WBEZ, the Chicago affiliate of National Public Radio, recently gathered together several of my fellow science and engineering researchers at Northwestern University to talk about the science of science fiction films. The panel, and just short of 500 people from the community and university, watched clips from Star Wars, Gattaca, Minority Report, Eternal Sunshine of the Spotless Mind, and The Matrix.

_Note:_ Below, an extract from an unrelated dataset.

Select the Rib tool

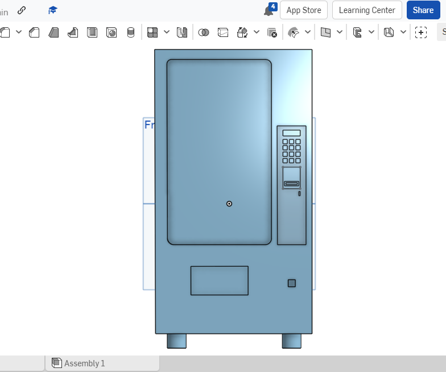[73, 32]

I was the robot/AI guy commenting on the robot spiders of Minority Report; Todd Kuiken, a designer of neuroprosthetic limbs, commented on Luke getting a new arm in Star Wars: The Empire Strikes Back; Tom Meade, a developer of medical biosensors and new medical imaging techniques, commented on Gattaca; and Catherine Wooley, who studies memory, commented on Eternal Sunshine.
The full audio of the event can be streamed or downloaded from here.
The chasm between science and the humanities is nowhere more blatent than the lack of work on how science fiction is reprocessed and used by those of us securely strapped into the laboratory. It’s a topic that attracts some heat: Some scientists take to suggestions of inspiration between their creations and those in preceding Sci-Fi with the excitement of a freshman accused of buying their midterm essay off the internet. In Colin Milburn’s new work on ways of thinking about this interaction, he refers to Richard Feynman’s 1959 lecture “There’s plenty of room at the bottom.” This lecture is a key event in the history of nanotechnology. In it, Feynman refers to a pantograph-inspired mechanism for manipulating molecules. It turns out that he most likely got this idea from the story “Waldo” by Robert Heinlein, who in turn probably got it from another science fiction story by Edmond Hamilton. Rejecting the suggestion of influence, chemist Pierre Laszlo writes: “Feynman’s fertile imagination had no need for an outside seed. This particular conjecture [about a link between Feynman and Heinlein] stands on its head Feynman’s whole argument. He proposed devices at the nanoscale as both rational and realistic, around the corner so to say. To propose instead that the technoscience, nanotechnology, belongs to the realm of science-fictional fantasy is gratuitous mythology, with a questionable purpose.”